PCA (rank selection, testing, probabilistic)

STATS 305C

How many principal components is “enough”?

library(pdfCluster)
data(oliveoil)
OO = oliveoil[,3:10]
pcaOO = prcomp(OO, scale.=TRUE)$x
plot(pcaOO, col=oliveoil$region)

Is there an elbow?

Is there an elbow? Tuzhilina, Hastie & Segal (2022)

Do we need to pick a rank?

Visualization

  • Many applied settings use PCA simply to visualize the data.

  • For this, typically only the first few PCs are used. No need to really pick a rank…

Testing

  • Suppose we believe \(X \sim N(0, I \otimes \Sigma)\).

  • If we think \(\Sigma = \sigma^2 I + VV^T\) then we might want to decide if \(V=0\) or not… what rank is \(V\)?

  • Note: \(\text{rank}(V)\) is not the rank of \(\Sigma\)

Do we need to pick a rank?

Modeling

  • The matrix \(X\) may show up later in downstream analyses using its PCs for regression. \(\implies\) can use CV to pick ranks. number of PCs.

  • We may want to fit a generative model to \(X\) itself: probabilistic PCA of Bishop & Tittering (1999)

Estimation

  • Suppose we believe \(X \sim N(\mu, I \otimes I)\) and want to estimate \(\mu\) by hard-thresholding the singular values

\[ \hat{\mu} = \sum_i 1_{d_i > c} d_i \cdot u_i v_i^T \]

  • How do we pick \(c\)?

Testing

Classical theory

  • Suppose \(X_{n \times p} \sim N(0, I_{n \times n} \otimes \Sigma)\)

  • Often (e.g. as presented in MKB) assumes \(n \to \infty\) and \(p\) essentially fixed.

  • Allows (with extra conditions) for MLE analysis of eigendecomposition of \(\Sigma=U\Lambda U^T\)

  • Notes there is ambiguity when there are ties in \(\Lambda\): variance of MLE of \(U[,i]\) depends on gaps \(\lambda_{i-1}-\lambda_i\) and \(\lambda_i - \lambda_{i+1}\)

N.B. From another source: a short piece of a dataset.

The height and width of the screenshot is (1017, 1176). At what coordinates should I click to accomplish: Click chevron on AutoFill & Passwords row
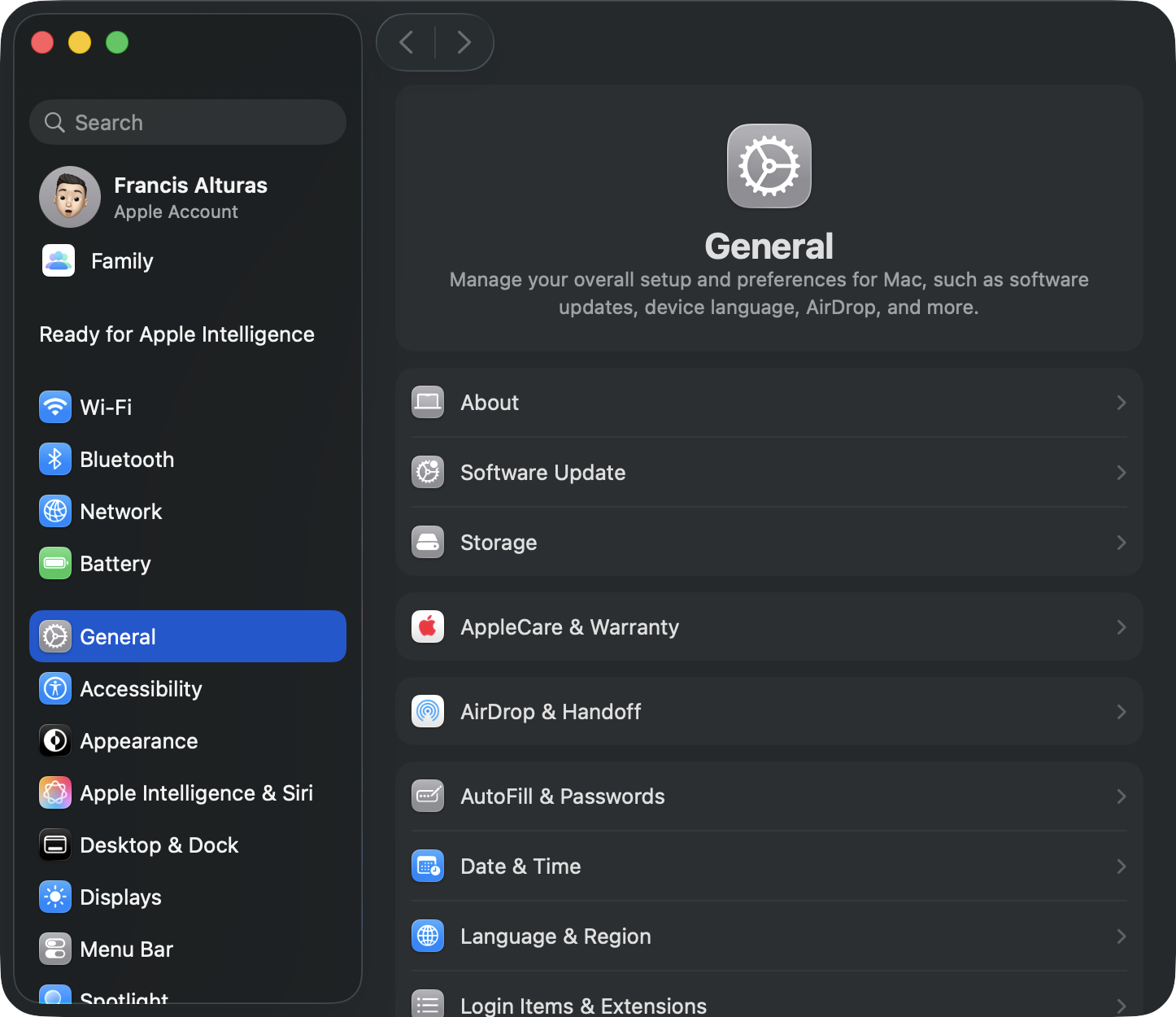[1121, 797]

  • Could it be used for testing \(H_0:\Sigma=\sigma^2 \cdot I\) vs. \(H_a:\Sigma=\sigma^2 \cdot I + vv^T\) for \(v \in \mathbb{R}^p\)? (wlog \(\sigma^2=1\) going forward)

  • We know LRT here would be based on \(\log \det(\hat{\Sigma})\).

  • As all gaps are 0 under the null, at face value this is a context where much of \(\Sigma\) is poorly estimable…

Largest eigenvalue

  • Maybe better motivated to use largest eigenvalue

\[ d_1 = \max_{u \in \mathbb{R}^p} \frac{1}{n} u'X'Xu \]

  • How do eigenvalues behave under \(H_0\), particularly with \(n, p\) comparable?

Eigenvalues of large Wishart matrices

  • Set \(p/n=\gamma\) and consider the eigenvalues of \(X \sim N(0, I_{n \times n} \otimes I_{p \times p})\).

  • The population eigenvalues of \(\mathbb{E}[\Sigma]\) are all (essentially) 1…

  • What about the sample eigenvalues?

Eigenvalues of large-ish Wishart matrices \(n=80, p=20\)

Eigenvalues of large-ish Wishart matrices \(n=800, p=200\)

Marchenko-Pastur \(\gamma=1/4\)

Marchenko-Pastur

  • With \(W \sim \text{Wishart}(n, I_{p \times p})\) M&P derived the (limiting) density of the spectral measure

\[ \frac{1}{p} \sum_{j=1}^p \delta_{\lambda_i(W)/n} \]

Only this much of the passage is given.